_TEXT EXTRACT_
"""
I'll put the code up on GitHub. It's kinda trivial really but could be made better with some framework support.
I also want to track the tests that have failed most recently/frequently and have them run first. Being manual tests that will make a big difference. Is there already something to do that?
Yes, that's what I've used. I'll put the code (such that there is) on GitHub today.
>
> On 18 Feb 2011, at 22:23, Rob Hunter wrote:
>
>> On 18/02/2011, at 1:53 PM, Simon Harris <haruki...@mac.com> wrote:
>>> What I've done is to effectively create a Manual step runner that asks if the step succeeded or failed
>> Are you saying you've built support mixing automated and non-automated steps in a single scenario, where the manual results still show up in reports?
>>
>> I've been interested in such a feature for a while. I expected to implement it on a per-step basis, something like:
>>
>> Then /^the printed output should be readable$/ do
>> human_assert 'Check the printer. The output should be free of "missing font" squares.'
>> end
>
> There is already #ask which does exactly this.
Really? I thought Twist was currently unique in mixing manual and automated steps. Very glad to know I'm wrong :-) I'm going to start using the *heck* out of that feature!
But #ask doesn't fail it just, you know, asks and returns the answer.
To fail a step definition, you just raise an exception. So check what came back from #ask, and raise an exception if you don't like it. For example:
raise("FAIL") unless ask("Did it work?") == "yes"
Or better, using an rspec assertion:
ask("Did it work?").should == "yes"
Indeed, this last example is what I am doing. I just wanted Rob to know that #ask didn't replace the need for assertion -- which he had encapsulated in one call in his original example.
"""
(Word and element pointing entries)
"""
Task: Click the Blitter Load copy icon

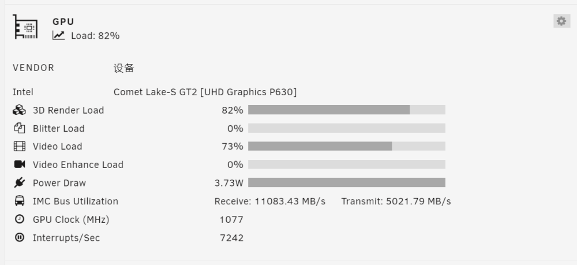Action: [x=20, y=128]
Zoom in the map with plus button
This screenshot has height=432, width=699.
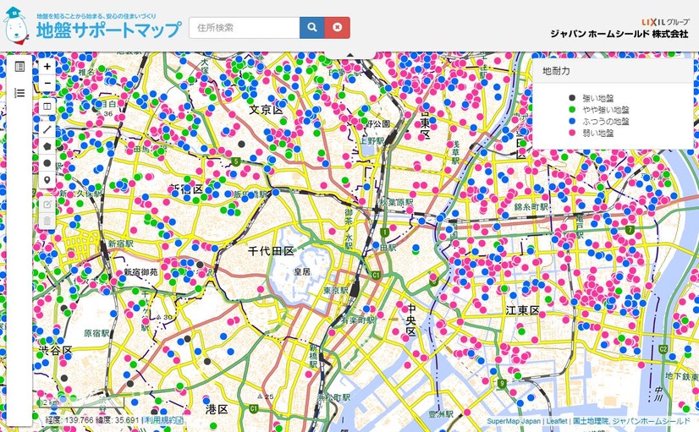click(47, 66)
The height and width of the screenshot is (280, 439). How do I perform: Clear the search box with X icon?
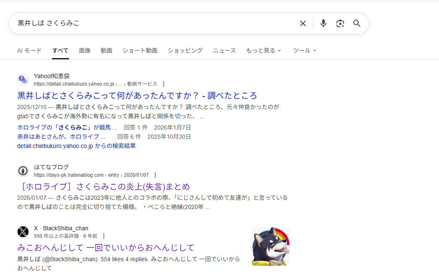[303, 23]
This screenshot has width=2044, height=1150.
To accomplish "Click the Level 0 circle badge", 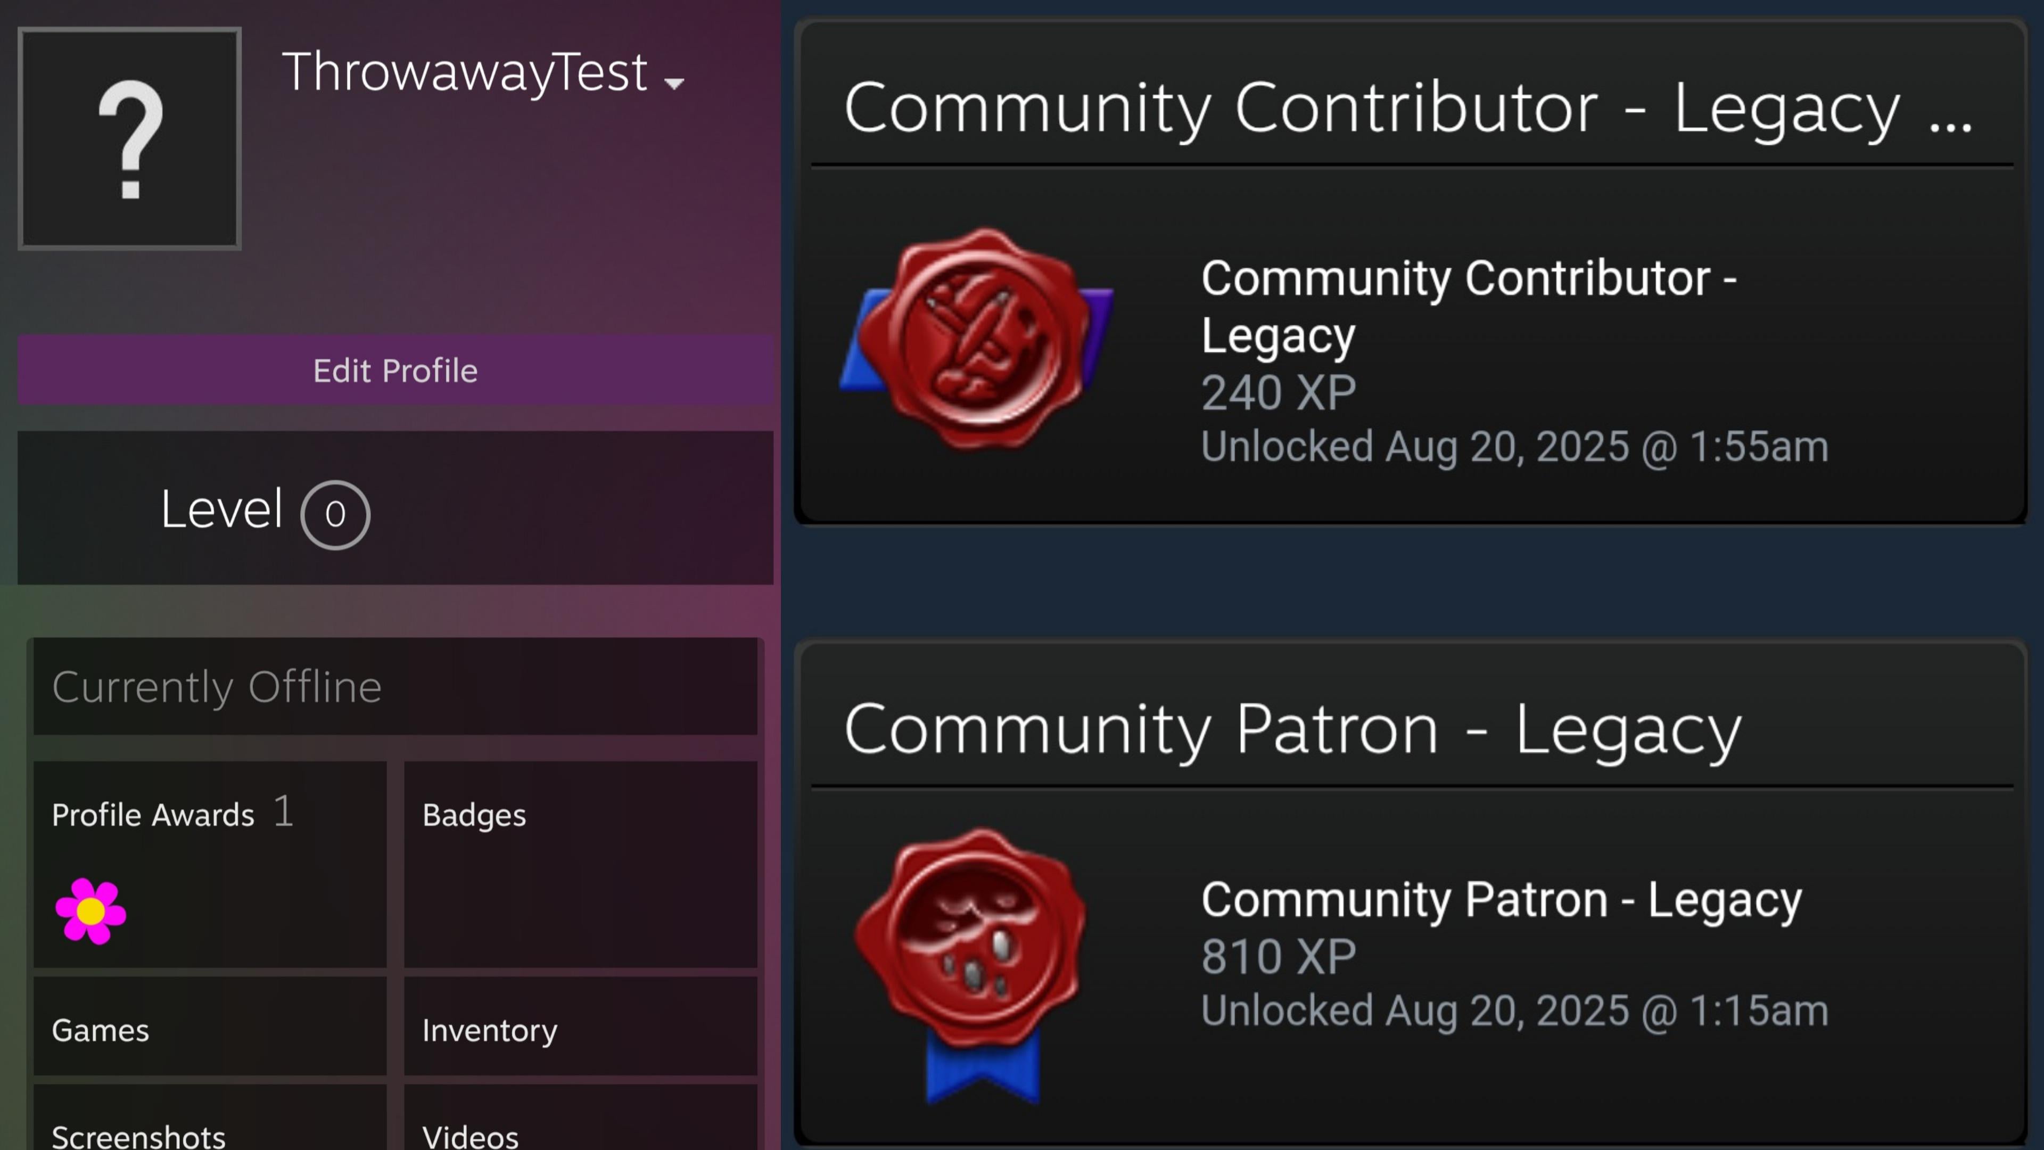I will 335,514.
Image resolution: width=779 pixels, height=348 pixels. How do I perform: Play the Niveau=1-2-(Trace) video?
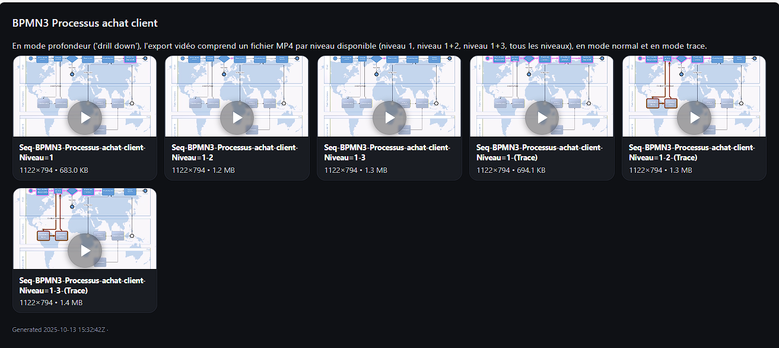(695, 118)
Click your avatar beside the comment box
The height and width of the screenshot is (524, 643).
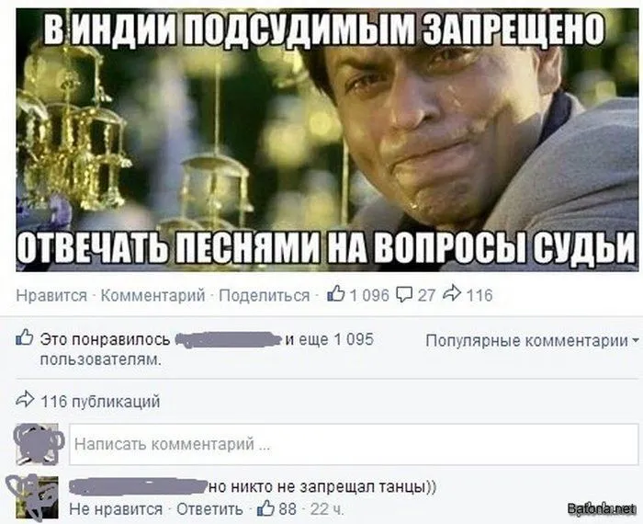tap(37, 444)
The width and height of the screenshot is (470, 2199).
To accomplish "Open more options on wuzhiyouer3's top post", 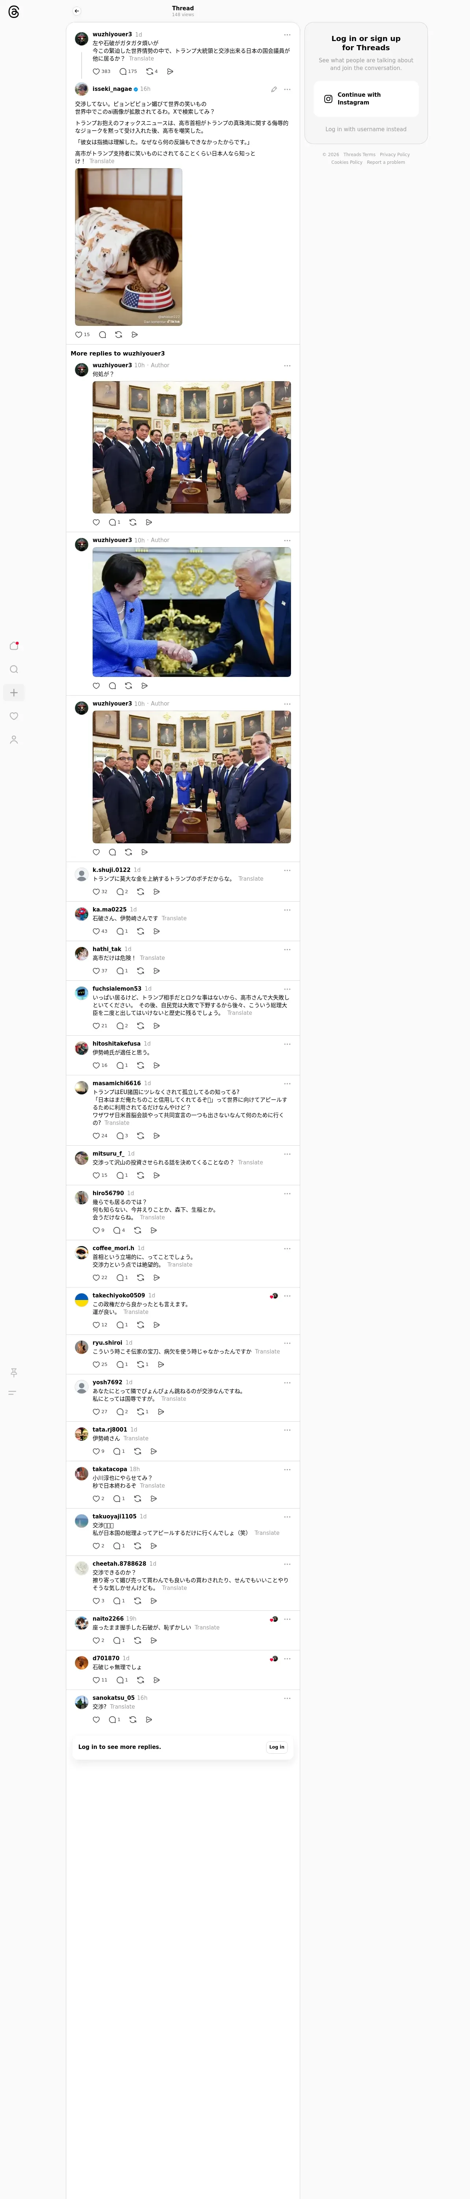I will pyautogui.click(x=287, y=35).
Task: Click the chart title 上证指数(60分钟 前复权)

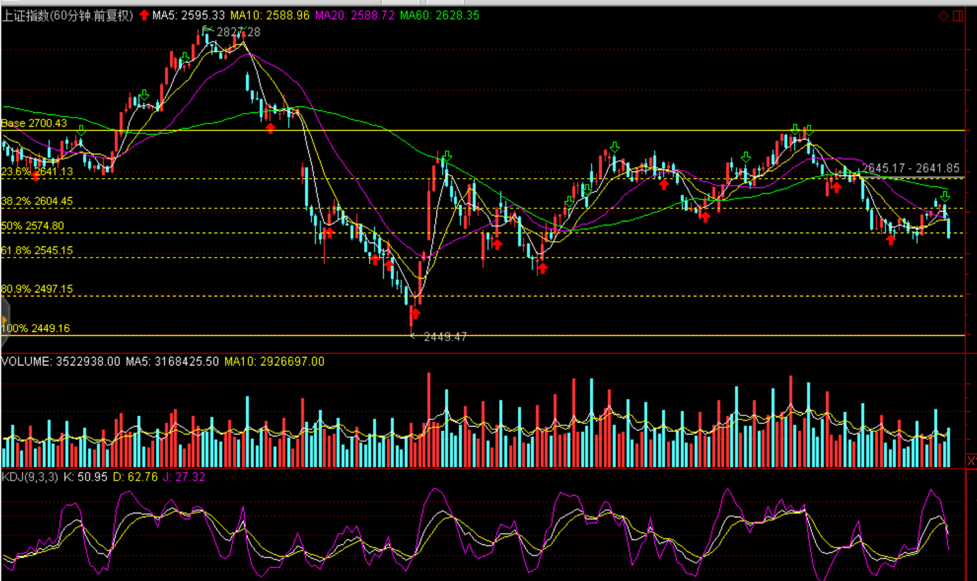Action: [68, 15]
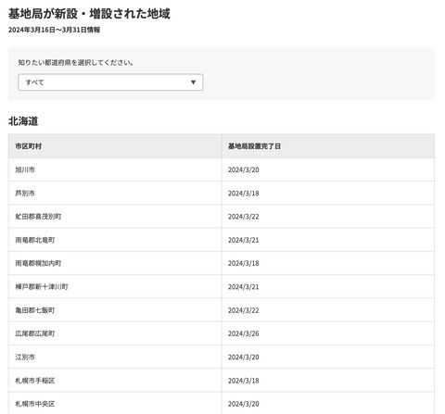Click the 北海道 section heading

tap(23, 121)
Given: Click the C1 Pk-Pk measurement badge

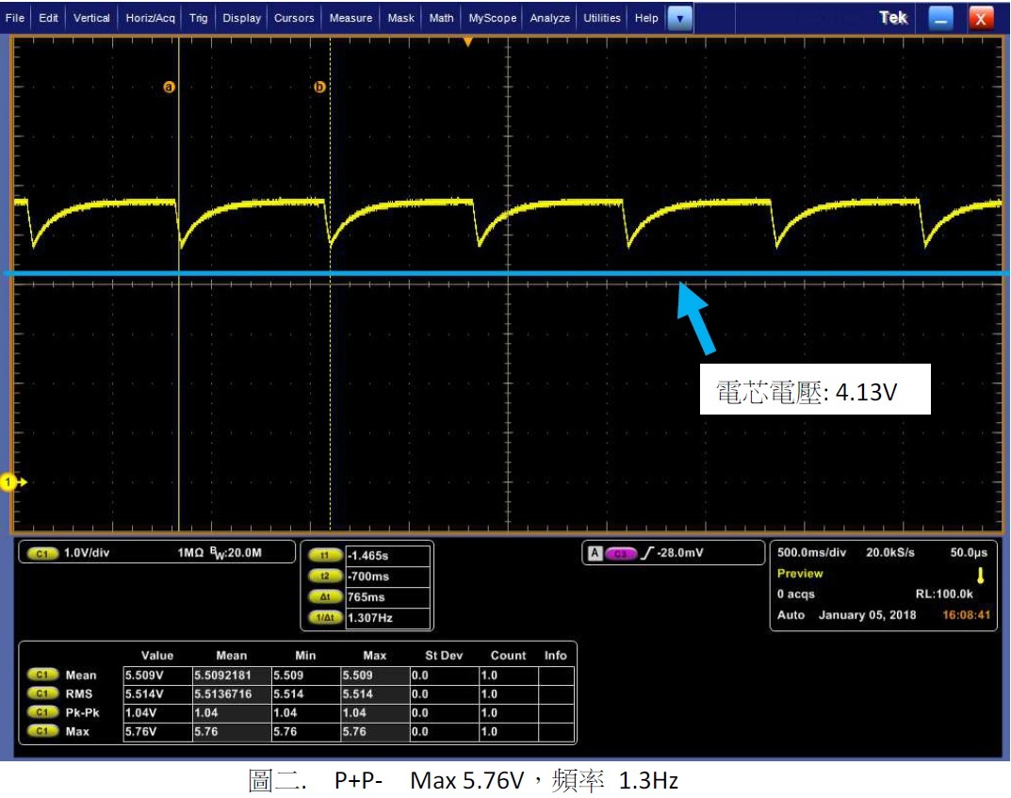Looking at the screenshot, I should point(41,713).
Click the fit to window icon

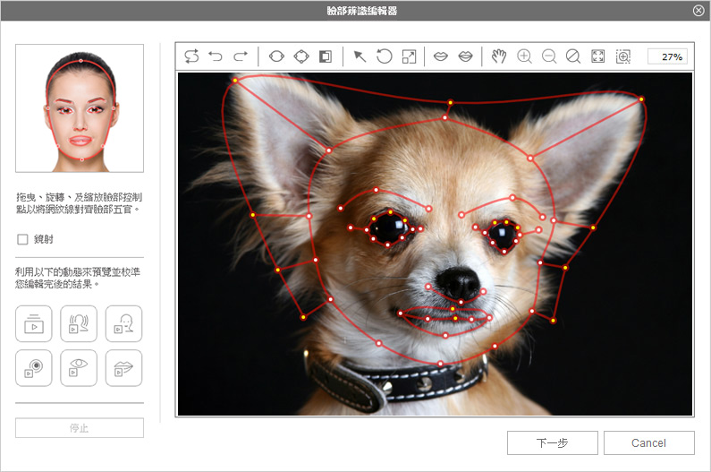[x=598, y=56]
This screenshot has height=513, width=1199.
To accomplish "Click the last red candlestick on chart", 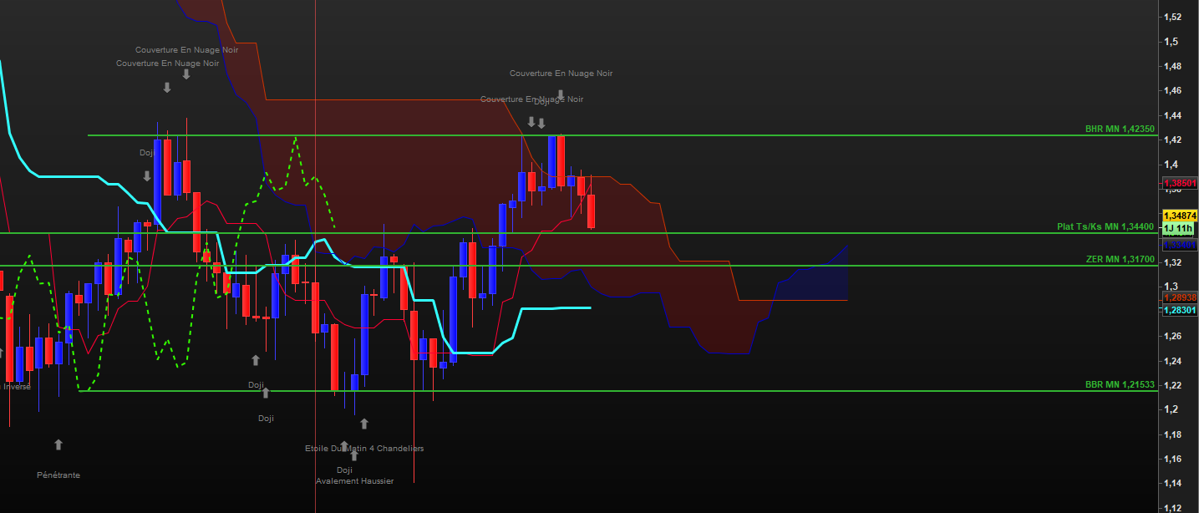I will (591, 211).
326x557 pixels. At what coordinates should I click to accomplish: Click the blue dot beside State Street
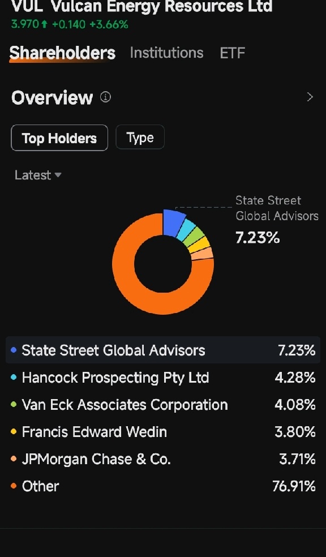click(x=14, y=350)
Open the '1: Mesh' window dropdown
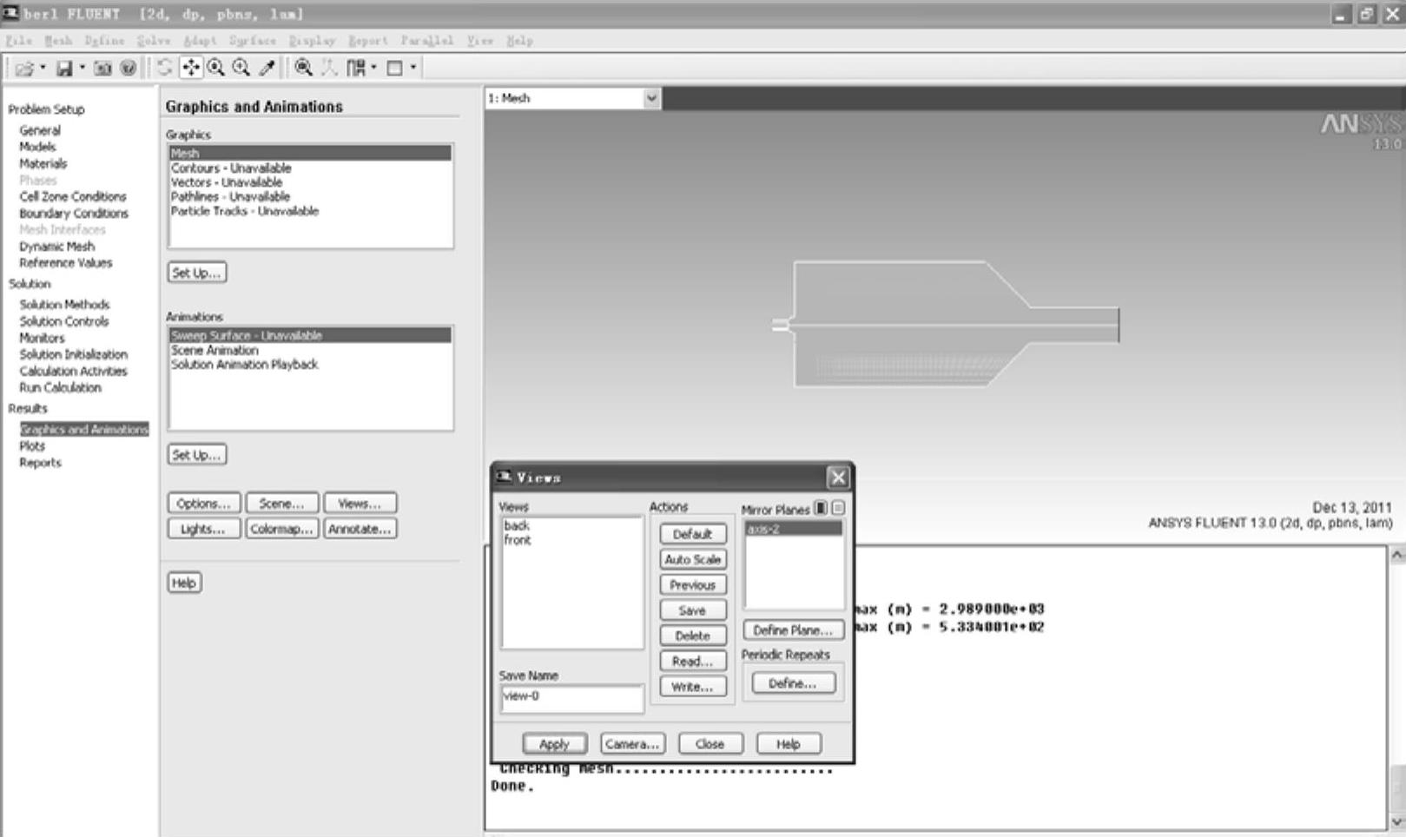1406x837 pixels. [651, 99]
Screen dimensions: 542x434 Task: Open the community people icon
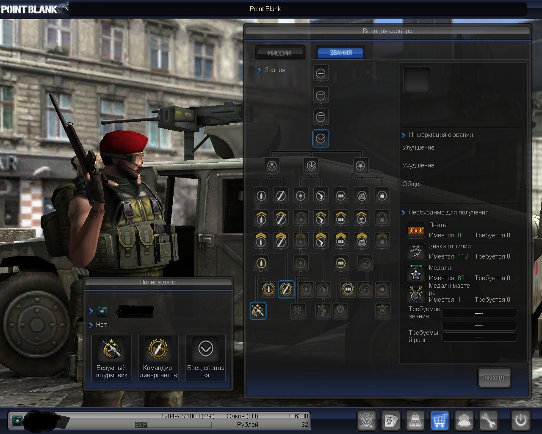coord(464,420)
"""
_REQUIRED WORK_
1. Answer these questions from the discussion of manual test steps:
(a) What does the manual step runner ask?
(b) What does #ask do instead of failing a step?
(c) Which tool did one writer believe was unique in mixing manual and automated steps?
2. In one to three sentences, explain why the discussion of manual test steps says the value returned by #ask has to be checked in order to fail a step.
3. Reproduce word for word the part of the discussion of manual test steps between "Indeed, this last" and "his original example.", inclusive.

_IN RESPONSE_
1.
(a) It asks whether the step succeeded or failed.
(b) It asks and returns the answer.
(c) Twist.

2. #ask does not fail a step. It only asks and returns the answer, and a step definition fails only when an exception is raised. So the returned answer must be checked, and an exception raised if it is not acceptable, for instance through an rspec assertion.

3.
Indeed, this last example is what I am doing. I just wanted Rob to know that #ask didn't replace the need for assertion -- which he had encapsulated in one call in his original example.